UNITED STATES DISTRICT COURT FOR THE NORTHERN DISTRICT OF FLORIDA GAINESVILLE DIVISION
May 17, 2014
CASE NO. 1:12cv282-RH/GRJ (N.D. Fla. May. 17, 2014)

Opinion

CASE NO. 1:12cv282-RH/GRJ

05-17-2014

GEORGE WALKER IV, Petitioner, v. SECRETARY, DEPARTMENT OF CORRECTIONS, Respondent.


ORDER DENYING THE MOTION TO DISMISS

By petition for a writ of habeas corpus under 28 U.S.C. § 2254, George Walker IV challenges his Florida state-court conviction and sentence. The respondent has moved to dismiss, asserting that the petition was filed after expiration of the one-year limitations period. The conviction and original sentence were entered in 2005. But the state court amended the sentence in 2011. Mr. Walker filed this § 2254 petition within one year after the sentence was amended.
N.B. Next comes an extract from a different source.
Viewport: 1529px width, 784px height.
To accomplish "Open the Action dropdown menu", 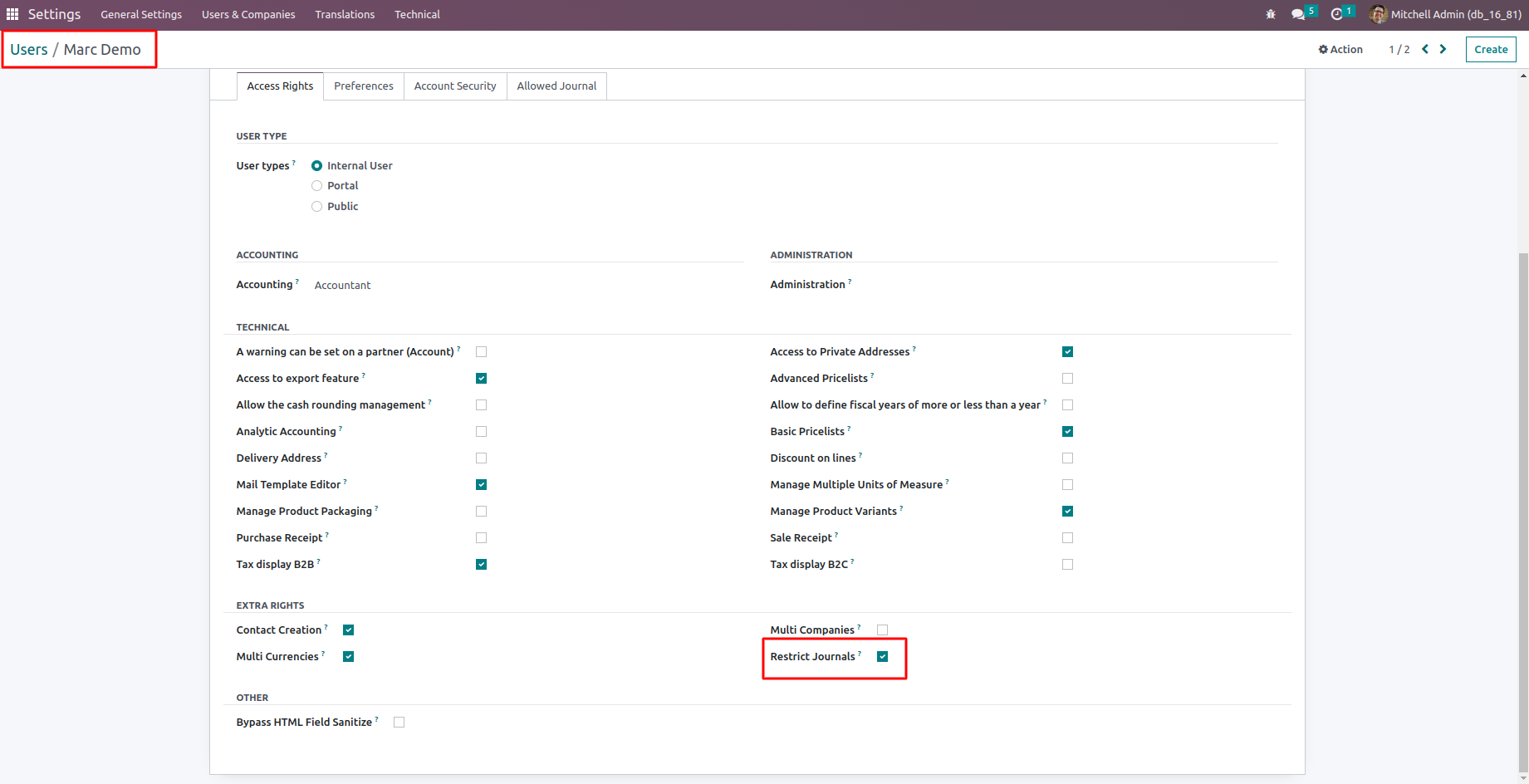I will click(x=1340, y=49).
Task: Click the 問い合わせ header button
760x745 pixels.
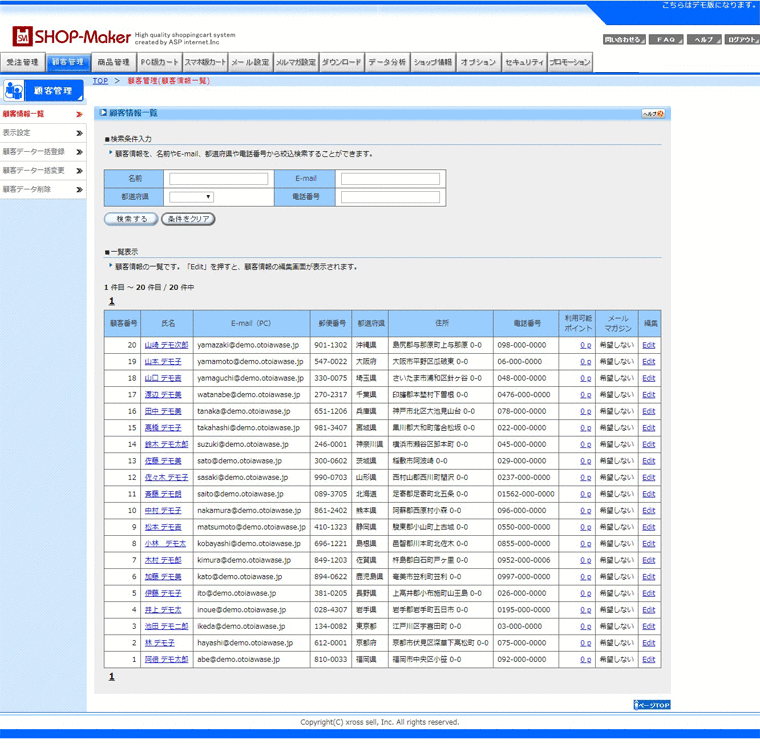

The motion to dismiss is before the court on the magistrate judge's report and recommendation, ECF No. 17, and the objections, ECF No. 19. I have reviewed de novo the issues raised by the objections. The report and recommendation correctly concludes that the one-year limitations period runs from the 2011 amendment, not from the 2005 original conviction and sentence. The petition is timely.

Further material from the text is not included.